It’s a homecoming for the humble mung bean.
The tiny green legume, grown across Asia, is the key ingredient in Just Egg, a vegan alternative to eggs that San Francisco-based Eat Just produces and sells across the US. Now, the company is banking on demand for Just Egg to take off in Asia as well, particularly in China, where more eggs are consumed per capita than anywhere else in the world.
In late October, Eat Just teamed up with private equity firm Proterra Investment Partners to develop a plant protein production facility in Singapore that will supply Just Egg in Asia.
Under the terms of the deal, a consortium led by Proterra will invest up to $100 million, while Eat Just will invest up to $20 million to build and operate its first Asia facility, which is also its largest. Proterra’s investment is expected to come from the latest food-focused fund it is raising. Further plans include the commercial production of cultured meat.
The PE firm is coming in as a strategic partner, involved in the whole value chain — from procurement and production to packaging and distribution. “We’re building a business in Asia,” said Tai Lin, managing director of Proterra Asia.
The new entity, Eat Just Asia, will be headed by the firm’s director of investments, Saurabh Bajaj, who will be its CEO. “It’s not a typical private equity investment where an investor comes in, writes a cheque and goes back assuming they have to come in only once every three months,” said Saurabh.
“We’re a private equity fund, but one of the things we’ve done is to build companies from scratch,” Lin added.
To be sure, Eat Just is just one of a number of alternative protein producers that have sprouted over the last few years.
A September report by The Good Food Institute, a Washington DC-based non-profit that promotes plant-based protein, showed that some $1.5 billion was invested in alternative proteins this year. Investors span the gamut from food businesses Louis Dreyfus Co, Kraft Heinz, Danone, and Mars to Bill Gates-backed Breakthrough Energy Ventures, Thiel Capital, and Singapore’s Temasek Holdings.

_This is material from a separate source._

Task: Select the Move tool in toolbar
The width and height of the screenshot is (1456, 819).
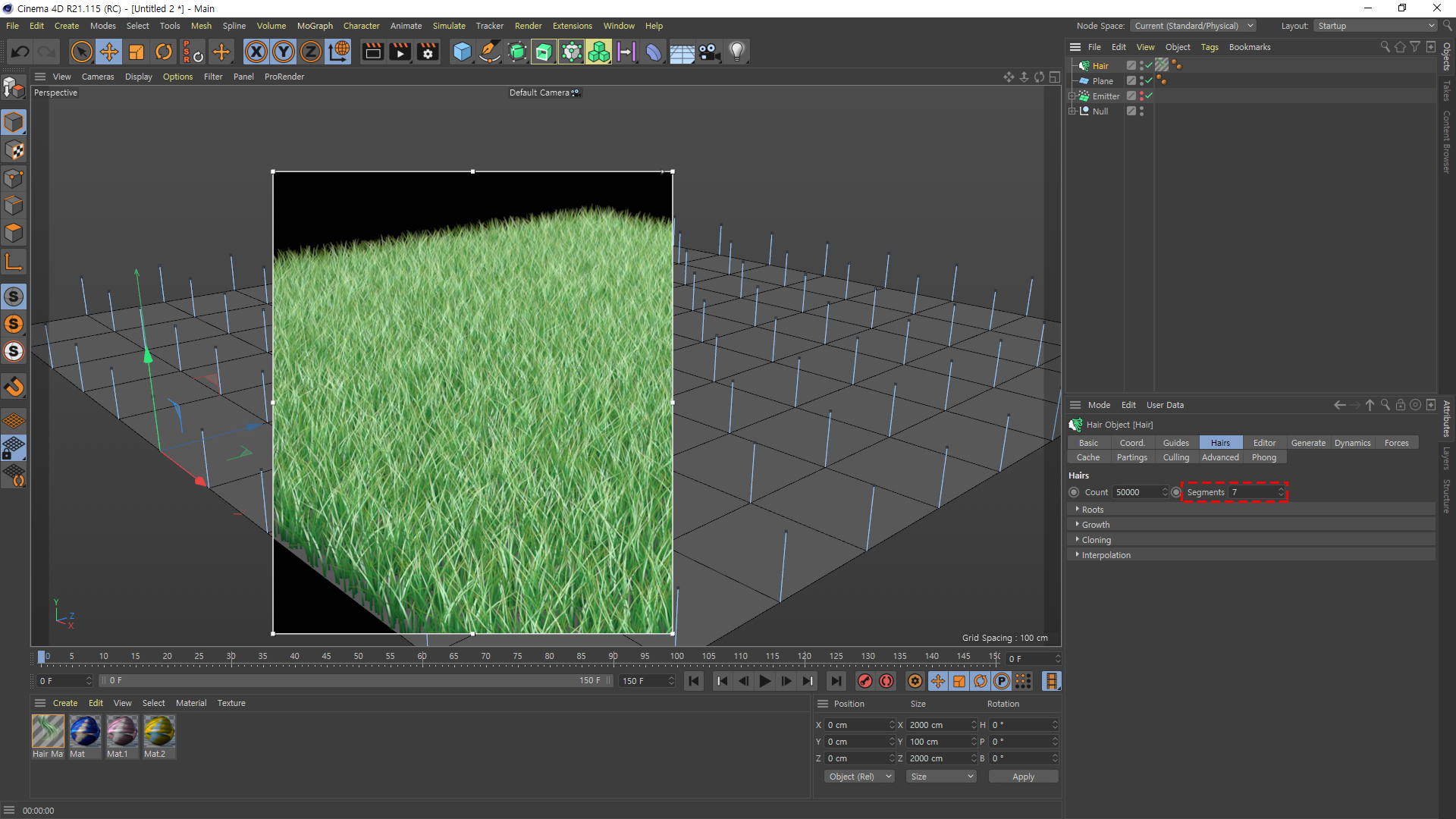Action: [109, 52]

Plant-based burger maker Impossible Foods, for one, has raised some $1.5 billion in funding since its founding in 2011; the latest funding round in August brought in $200 million. Investors in Impossible include Temasek, and Horizons Ventures.

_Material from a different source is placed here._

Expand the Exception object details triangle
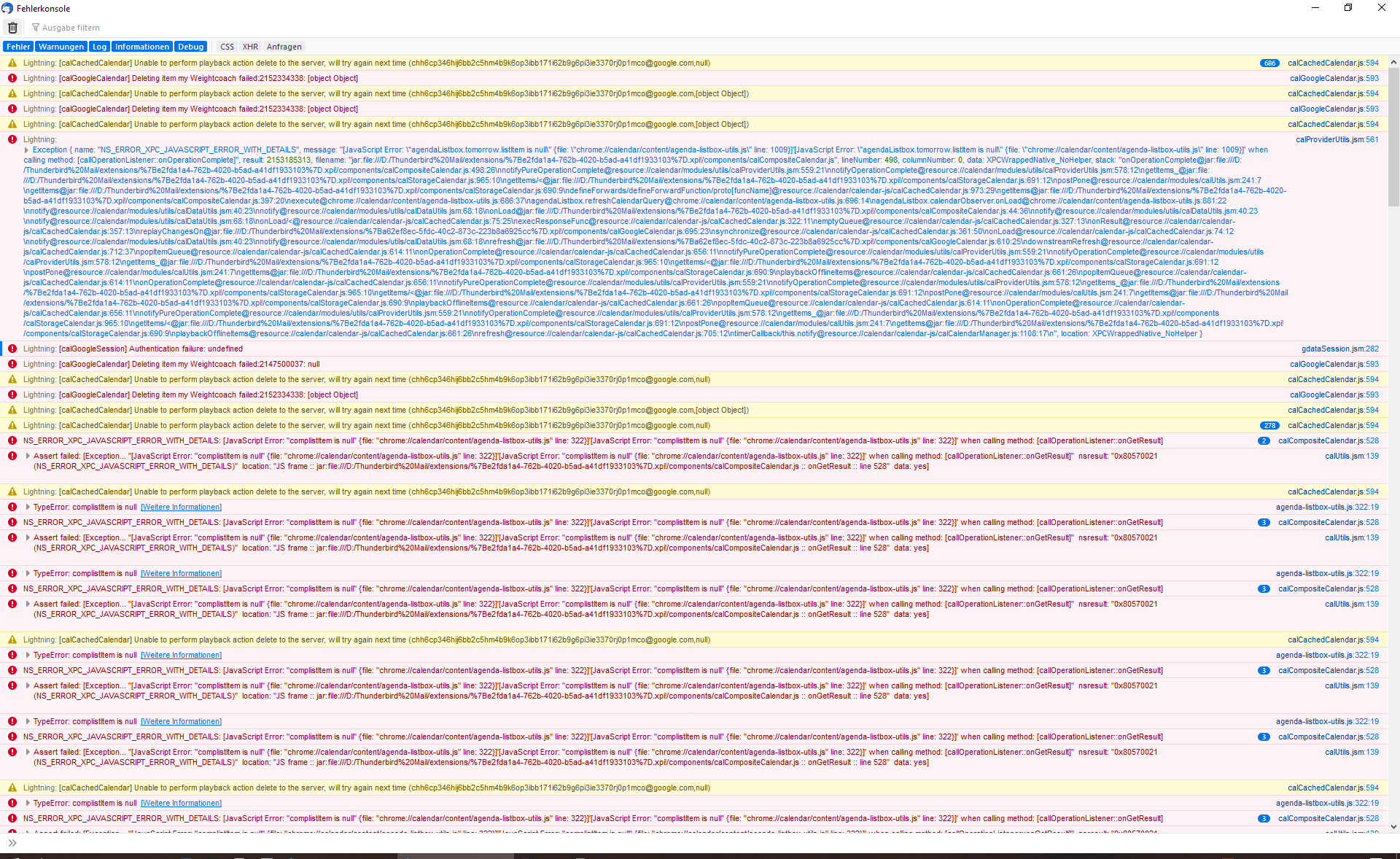Screen dimensions: 1400x859 pos(27,150)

Nevertheless, the way that Lin sees it, the alternative protein sector, with Asia in its sights, is primed for investment.
Demand is growing in markets such as China, which has a young, urbane, and increasingly affluent population that is on the lookout for premium products that fulfil criteria that include environmental sustainability and animal welfare. At the same time, food production and food security have moved to the top of a number of national agendas, including in Singapore and China.

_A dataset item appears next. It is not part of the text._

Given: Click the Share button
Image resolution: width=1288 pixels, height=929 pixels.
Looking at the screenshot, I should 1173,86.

“Consumer demand is shifting. Therefore the supply chain we invest into needs to transform as well,” said Lin. “Everyone cares more about clean food, safe food — exactly the type of investments we make.”
Eat Just claims the quantity of Just Egg it has sold is equivalent to 60 million chicken eggs. The vegan product, which reportedly scrambles just like chicken eggs, is made in a Minnesota facility and sold in supermarkets and restaurants across the US. There is another factory in Germany run in partnership with potato starch manufacturer Emsland Group. Just Egg is also distributed in South Korea, Thailand, and mainland China.
The challenge may be to convert mainstream consumers to the vegan alternative.
“We’re not trying to replace normal eggs,” Lin said. “All we need is what milk substitutes have done. Just go from below 1 per cent market share to close to 10 per cent market share in 10-15 years.”
DealStreetAsia understands Proterra is also on the lookout for more investments in the food industry in Southeast Asia, such as premium dairy products that are produced locally, for local consumption — a practice that would likely have a lower carbon footprint.
Proterra was carved out of agribusiness giant Cargill unit Black River Asset Management in 2016. The PE firm has some $2.5 billion in assets under management across the global agriculture, food, and metals and mining sectors. Investments in food account for the largest share of the total portfolio.
Lin declined to provide details on the latest fund the firm is raising, but said Proterra’s objective is to maximise the fund portfolio. “There is no minimum size anymore,” he said. “There is the traditional thought where there are typical deal sizes, and people reject deals because they’re too small, or too big.”
“The PE fund is structured to pay LPs back on the return on the fund. So if there’s a small deal that enhances the overall portfolio either strategically or financially, we should do it.”
DealStreetAsia had previously reported that Proterra is in the market to raise as much as $700 million for its Food Fund III. The PE firm had previously launched two funds for Asia. Its second food fund closed at $700 million, after a $460 million first fund. Investment ticket sizes ranged between $30 million and $50 million, with a focus on India, China, Indonesia, and select markets in Southeast Asia.